# cannon 2-18,19,20



## wakenbacon (Feb 20, 2014)

On the hill by 130pm tuesday. Very windy with low visibility.  The wind was coming down the slopes so hard that I had a hard time setting an edge. The first run I thought I had hardware malfunction.

2nd tram Wednesday. Fresh tracks down tramway brought out a few hoots n hollars from me. 2 or 3 tram laps then hiked up the saddle to mittersill. Pow bumps down the liftline were awesome. Followed some people into trees, found some steep and a few very tight lines. Just gotta remember where they are for next time. Barons had some big bumps and has definitely seen its share of traffic. Last tram lead to barely any wind and good visibilty. 


Didnt get on the hill till 930 today. Tired, lazy and hungry this am. Bluebird skies and good visibilty were welcomed from the last week of pow days(poor me). Warmup lap, then to kinsman. Hit a few stumps and logs, but also some knee deep pow flying stashes. After watching around 5 people hit tramline I hit it for the first time. Only really one technical spot, really wish I had hit it early am. Now I know. 
Awesome few days at cannon, pretty sure it will be "home" next year.

Zoomer

Kinsman


Top o' tramline


----------



## Tin (Feb 20, 2014)

Awesome Tramline pic.


----------



## Savemeasammy (Feb 20, 2014)

Tramline looks great.  Why would you have hit in the morning?  Is it because you would have skied it more?


Sent from my iPhone using AlpineZone mobile app


----------



## wakenbacon (Feb 20, 2014)

Noone hit it till 1030 or so..watched multiple people get fresh tracks. Would have been that much sweeter.


----------



## reefer (Feb 21, 2014)

Great pics! Tramline one is impressive.


----------



## Nick (Feb 21, 2014)

When was Tramline last open? Did it open last year or the year before at all?


----------



## Puck it (Feb 21, 2014)

Nick said:


> When was Tramline last open? Did it open last year or the year before at all?

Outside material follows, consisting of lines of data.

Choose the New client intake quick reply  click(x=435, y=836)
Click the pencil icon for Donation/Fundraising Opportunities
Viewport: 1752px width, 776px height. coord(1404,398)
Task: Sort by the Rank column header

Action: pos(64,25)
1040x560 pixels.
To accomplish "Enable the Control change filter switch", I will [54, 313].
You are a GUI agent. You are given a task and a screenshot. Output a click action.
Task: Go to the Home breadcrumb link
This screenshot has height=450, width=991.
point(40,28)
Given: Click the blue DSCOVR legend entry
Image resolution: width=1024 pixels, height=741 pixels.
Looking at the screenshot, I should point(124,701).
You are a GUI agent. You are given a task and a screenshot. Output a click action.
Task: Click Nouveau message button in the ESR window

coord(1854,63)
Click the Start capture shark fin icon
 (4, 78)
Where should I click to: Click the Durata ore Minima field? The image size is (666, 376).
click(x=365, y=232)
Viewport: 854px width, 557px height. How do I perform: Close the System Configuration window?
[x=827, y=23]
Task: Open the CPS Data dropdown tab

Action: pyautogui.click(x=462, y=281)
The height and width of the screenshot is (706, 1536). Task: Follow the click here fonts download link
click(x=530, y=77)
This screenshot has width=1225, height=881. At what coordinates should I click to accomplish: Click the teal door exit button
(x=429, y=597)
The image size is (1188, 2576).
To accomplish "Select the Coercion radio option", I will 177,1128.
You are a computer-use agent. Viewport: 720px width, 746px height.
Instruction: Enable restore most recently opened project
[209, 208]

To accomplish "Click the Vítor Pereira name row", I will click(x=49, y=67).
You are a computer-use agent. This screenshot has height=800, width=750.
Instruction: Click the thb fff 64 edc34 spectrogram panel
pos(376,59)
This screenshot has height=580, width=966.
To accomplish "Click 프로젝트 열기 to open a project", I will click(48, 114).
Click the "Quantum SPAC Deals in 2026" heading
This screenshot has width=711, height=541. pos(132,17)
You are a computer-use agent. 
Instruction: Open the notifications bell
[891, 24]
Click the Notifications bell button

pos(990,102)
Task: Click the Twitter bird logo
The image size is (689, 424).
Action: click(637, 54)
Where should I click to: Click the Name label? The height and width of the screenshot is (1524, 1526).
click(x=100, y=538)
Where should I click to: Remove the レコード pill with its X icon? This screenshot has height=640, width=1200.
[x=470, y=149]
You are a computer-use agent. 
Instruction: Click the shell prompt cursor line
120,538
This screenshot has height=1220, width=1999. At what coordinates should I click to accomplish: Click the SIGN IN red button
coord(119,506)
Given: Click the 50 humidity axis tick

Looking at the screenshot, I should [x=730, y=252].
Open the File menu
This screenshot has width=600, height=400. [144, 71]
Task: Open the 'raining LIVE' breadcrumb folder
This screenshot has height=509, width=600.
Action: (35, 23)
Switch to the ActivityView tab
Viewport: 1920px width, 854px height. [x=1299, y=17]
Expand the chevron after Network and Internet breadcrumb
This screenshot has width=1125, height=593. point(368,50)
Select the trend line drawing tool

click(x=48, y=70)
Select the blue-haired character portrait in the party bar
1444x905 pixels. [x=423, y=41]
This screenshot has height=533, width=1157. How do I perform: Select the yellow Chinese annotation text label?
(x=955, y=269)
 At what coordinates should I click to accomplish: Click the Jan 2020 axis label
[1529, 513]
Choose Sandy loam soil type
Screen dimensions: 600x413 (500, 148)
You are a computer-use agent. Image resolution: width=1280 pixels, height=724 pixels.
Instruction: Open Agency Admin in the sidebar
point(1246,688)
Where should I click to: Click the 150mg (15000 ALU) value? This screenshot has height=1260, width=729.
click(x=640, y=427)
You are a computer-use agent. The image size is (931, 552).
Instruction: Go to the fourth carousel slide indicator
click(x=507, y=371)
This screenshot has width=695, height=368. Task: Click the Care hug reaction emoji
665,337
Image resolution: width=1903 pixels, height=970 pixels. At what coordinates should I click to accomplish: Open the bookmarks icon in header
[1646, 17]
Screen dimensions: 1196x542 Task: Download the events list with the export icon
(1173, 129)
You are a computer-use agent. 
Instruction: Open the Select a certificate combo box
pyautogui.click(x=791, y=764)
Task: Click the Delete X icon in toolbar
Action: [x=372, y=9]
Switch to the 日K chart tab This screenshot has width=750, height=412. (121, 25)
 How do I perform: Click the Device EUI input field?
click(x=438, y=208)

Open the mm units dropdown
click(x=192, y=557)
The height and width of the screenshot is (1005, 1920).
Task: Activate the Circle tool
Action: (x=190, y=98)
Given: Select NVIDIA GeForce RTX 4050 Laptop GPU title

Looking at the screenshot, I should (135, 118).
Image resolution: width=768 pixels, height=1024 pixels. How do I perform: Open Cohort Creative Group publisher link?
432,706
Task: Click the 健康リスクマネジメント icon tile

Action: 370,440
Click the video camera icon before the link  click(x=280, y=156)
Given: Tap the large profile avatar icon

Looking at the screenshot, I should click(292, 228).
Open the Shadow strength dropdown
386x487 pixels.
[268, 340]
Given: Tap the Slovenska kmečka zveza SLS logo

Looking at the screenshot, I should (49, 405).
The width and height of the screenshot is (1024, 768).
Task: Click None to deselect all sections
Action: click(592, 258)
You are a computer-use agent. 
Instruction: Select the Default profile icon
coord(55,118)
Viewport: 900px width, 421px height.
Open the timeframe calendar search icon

Officical or Unofficial.  It was skied the two years before this.


----------



## Cannonball (Feb 21, 2014)

Nice report!!  I caught the 18th and 19th too and it was just fantastic.



Nick said:


> When was Tramline last open? Did it open last year or the year before at all?



I'm pretty sure it did open at least once in each of the past 2 years.


----------



## Puck it (Feb 21, 2014)

Cannonball said:


> Nice report!! I caught the 18th and 19th too and it was just fantastic.
> 
> 
> 
> I'm pretty sure it did open at least once in each of the past 2 years.



I know you skied it two years ago.  You skied the cable line I remember.


----------



## Cannonball (Feb 21, 2014)

Puck it said:


> I know you skied it two years ago.  You skied the cable line I remember.



Aye!  I'm glad somebody can remember what I've done.  I sure can't.


----------



## Puck it (Feb 21, 2014)

Cannonball said:


> Aye! I'm glad somebody can remember what I've done. I sure can't.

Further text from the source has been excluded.